### Supplied records
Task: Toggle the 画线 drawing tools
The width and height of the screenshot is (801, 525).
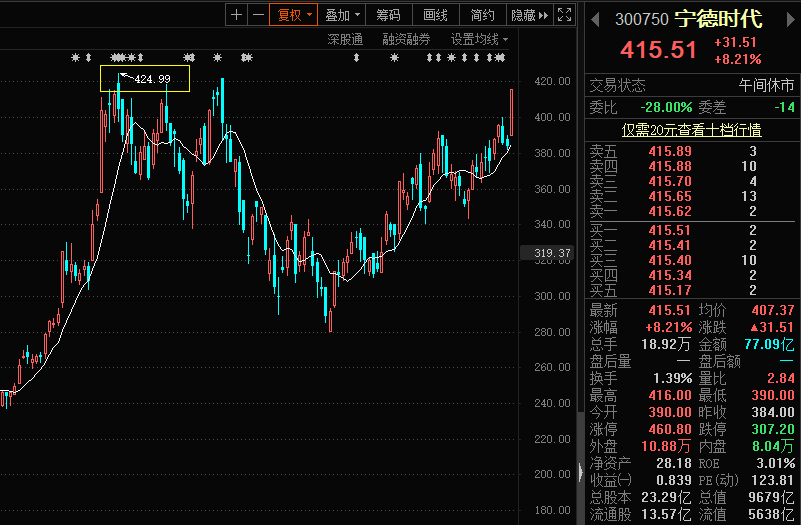Action: (x=435, y=15)
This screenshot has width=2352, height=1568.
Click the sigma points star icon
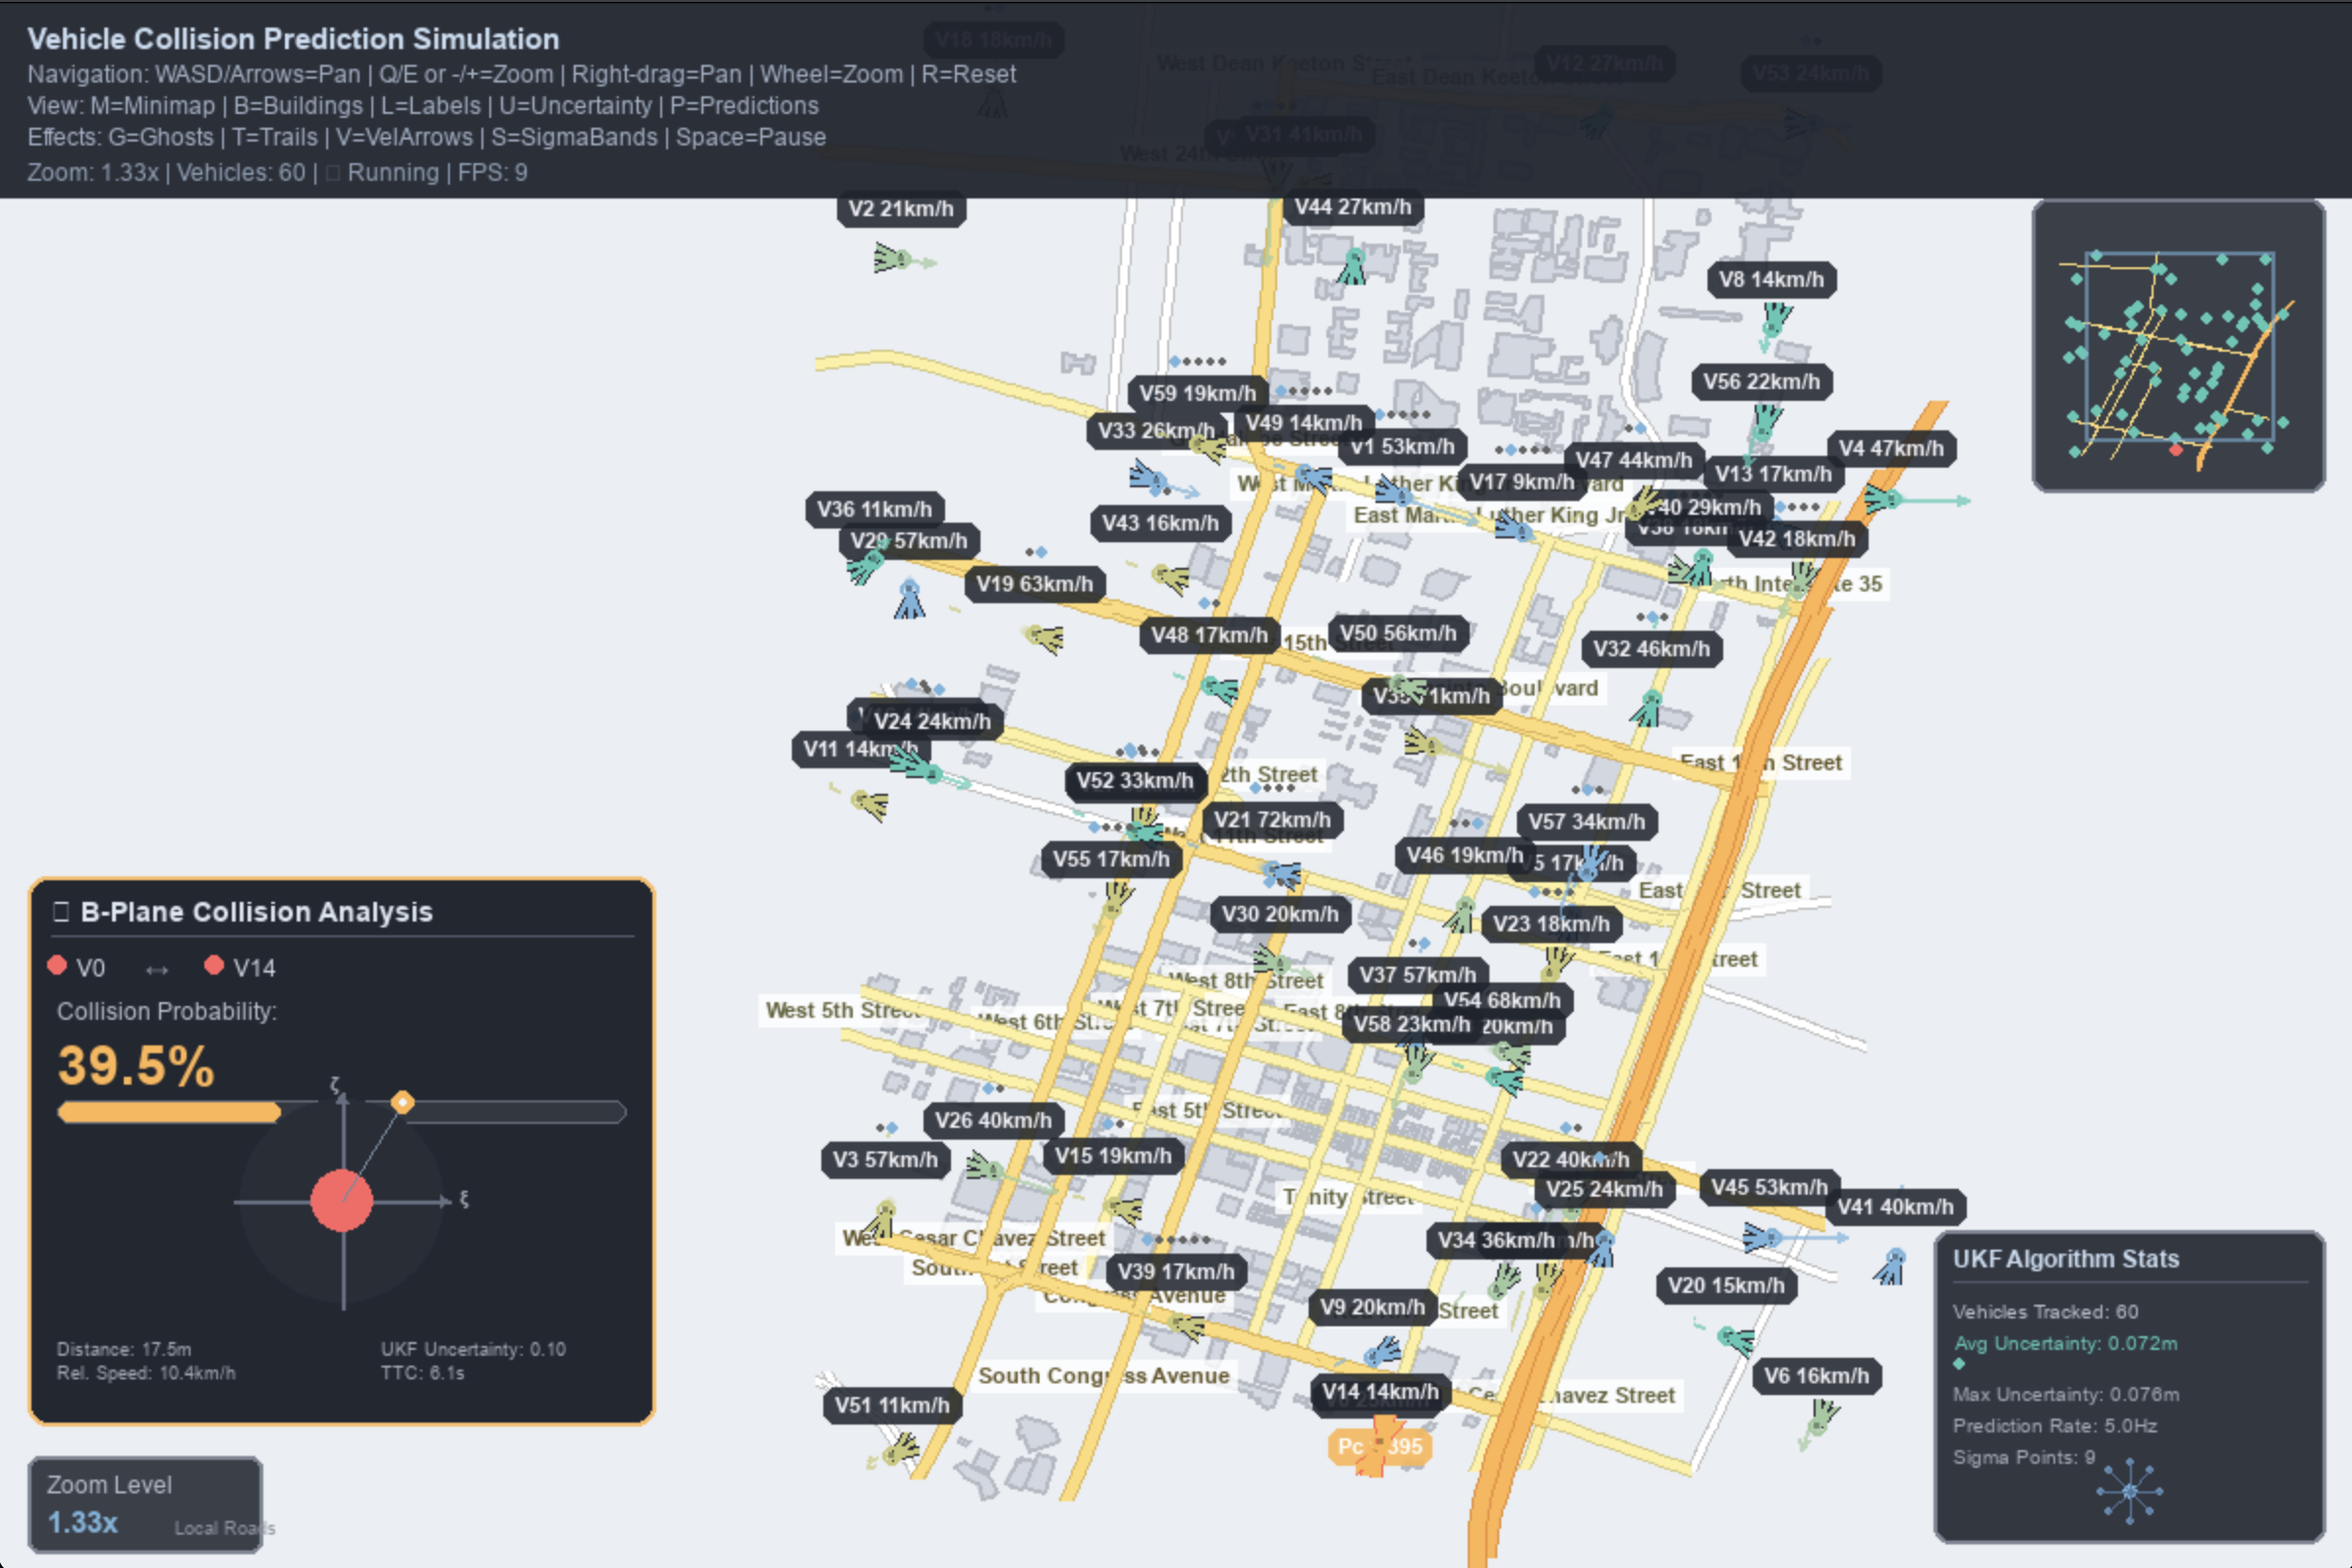coord(2129,1491)
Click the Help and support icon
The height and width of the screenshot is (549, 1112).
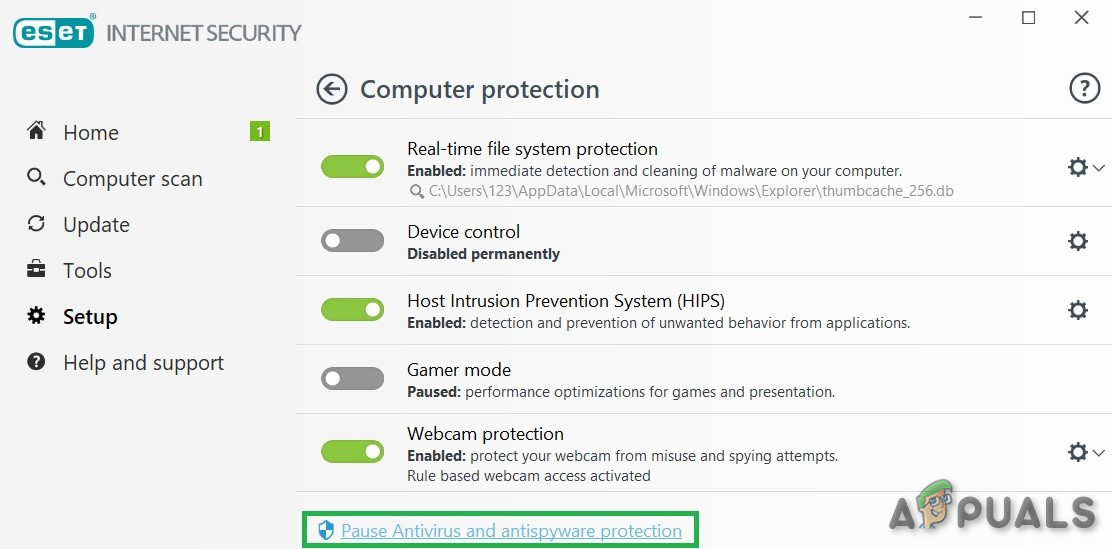pyautogui.click(x=37, y=362)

### Work instructions
In the entries, replace "icon" with "button" throughout everything from the line containing "This screenshot has width=2352, height=1568." down to the end, and give those lines again with nothing else changed. Leave the pictures out of your answer.

### Output for this task
This screenshot has width=2352, height=1568.
Click the sigma points star button
coord(2129,1491)
Click the Help and support button
The height and width of the screenshot is (549, 1112).
pyautogui.click(x=37, y=362)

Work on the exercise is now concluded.